How can we fundamentally transform the deeply entrenched internet?

Industry Express
2024-05-07 20:23:38
Collection
The early DePIN networks will be fully compatible with the traditional internet, ensuring that users' basic experience remains unaffected. However, the spark of decentralized networks will be ignited, and the data flowing between decentralized terminals will increase, with value becoming more evident, until it ignites the revolutionary fire of the entire internet infrastructure.

Author: Sending Network

In the past year, AI has stepped into the spotlight of the internet stage, sparking an unprecedented wave of excitement.

However, behind the booming concept of generative AI, venture capital activities in the entire AI field have been rapidly cooling down.
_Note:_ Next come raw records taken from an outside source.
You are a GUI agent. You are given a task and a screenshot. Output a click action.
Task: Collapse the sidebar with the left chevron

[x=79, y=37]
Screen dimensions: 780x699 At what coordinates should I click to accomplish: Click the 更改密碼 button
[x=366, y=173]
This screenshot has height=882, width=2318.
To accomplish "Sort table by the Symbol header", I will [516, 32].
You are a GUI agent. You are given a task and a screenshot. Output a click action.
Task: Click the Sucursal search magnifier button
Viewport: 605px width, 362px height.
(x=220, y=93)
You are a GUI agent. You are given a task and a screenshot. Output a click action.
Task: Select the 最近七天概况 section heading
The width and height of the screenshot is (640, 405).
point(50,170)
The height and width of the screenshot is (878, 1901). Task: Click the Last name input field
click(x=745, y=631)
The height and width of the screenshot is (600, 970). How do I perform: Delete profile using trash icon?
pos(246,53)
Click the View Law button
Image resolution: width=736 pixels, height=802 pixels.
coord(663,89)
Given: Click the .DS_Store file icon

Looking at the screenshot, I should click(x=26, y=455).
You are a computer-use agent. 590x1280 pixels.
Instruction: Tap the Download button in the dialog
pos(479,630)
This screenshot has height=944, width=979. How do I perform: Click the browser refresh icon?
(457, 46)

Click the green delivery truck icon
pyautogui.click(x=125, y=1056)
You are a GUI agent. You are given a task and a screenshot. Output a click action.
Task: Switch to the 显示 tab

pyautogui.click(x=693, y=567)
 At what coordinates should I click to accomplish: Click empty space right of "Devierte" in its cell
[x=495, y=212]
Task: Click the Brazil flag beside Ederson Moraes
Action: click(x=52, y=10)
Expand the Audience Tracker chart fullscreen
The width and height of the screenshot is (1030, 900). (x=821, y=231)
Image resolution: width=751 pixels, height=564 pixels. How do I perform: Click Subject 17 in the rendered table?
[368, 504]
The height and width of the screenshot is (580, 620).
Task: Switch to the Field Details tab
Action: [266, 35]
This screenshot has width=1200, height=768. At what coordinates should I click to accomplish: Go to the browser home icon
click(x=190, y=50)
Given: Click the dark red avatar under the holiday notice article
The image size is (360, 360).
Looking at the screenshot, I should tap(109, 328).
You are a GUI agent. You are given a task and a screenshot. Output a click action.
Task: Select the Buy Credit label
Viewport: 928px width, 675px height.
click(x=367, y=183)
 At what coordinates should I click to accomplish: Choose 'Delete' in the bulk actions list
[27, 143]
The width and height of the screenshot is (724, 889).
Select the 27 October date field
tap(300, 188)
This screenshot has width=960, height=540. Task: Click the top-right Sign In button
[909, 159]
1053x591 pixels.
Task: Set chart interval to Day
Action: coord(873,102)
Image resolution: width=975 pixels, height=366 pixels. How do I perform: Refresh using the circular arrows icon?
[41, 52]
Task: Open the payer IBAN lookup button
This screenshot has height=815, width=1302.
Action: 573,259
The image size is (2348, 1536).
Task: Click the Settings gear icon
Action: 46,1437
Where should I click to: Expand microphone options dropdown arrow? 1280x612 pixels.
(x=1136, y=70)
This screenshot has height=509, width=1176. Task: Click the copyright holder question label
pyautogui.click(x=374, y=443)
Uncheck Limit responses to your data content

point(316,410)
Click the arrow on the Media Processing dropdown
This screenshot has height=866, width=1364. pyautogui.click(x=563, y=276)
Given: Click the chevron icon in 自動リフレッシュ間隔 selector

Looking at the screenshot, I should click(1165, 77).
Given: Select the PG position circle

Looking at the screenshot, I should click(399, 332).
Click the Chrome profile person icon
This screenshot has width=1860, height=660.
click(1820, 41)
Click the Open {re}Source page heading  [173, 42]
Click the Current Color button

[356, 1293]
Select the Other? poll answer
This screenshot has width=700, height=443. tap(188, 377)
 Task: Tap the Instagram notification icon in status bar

According to a report from Stanford University's Artificial Intelligence Institute, the peak of merger and acquisition investments in the AI sector occurred in 2021. In the past three years, the amount of related investment transactions has actually been declining year by year.

The reason is not hard to understand: AI has become a game for the giants. Whether it's Microsoft, Google, Meta, or Apple, they are all procuring chips and collecting data for training on their own, and only these companies can gain advantages in computing power and data. For startups, starting an AI project from scratch is becoming increasingly difficult.

In the eyes of most people, this may just be a problem within the vertical field of AI. But is there a possibility that the "oligopolization" trend presented in the AI venture capital field hides a larger, underlying issue that has existed since the invention of the internet?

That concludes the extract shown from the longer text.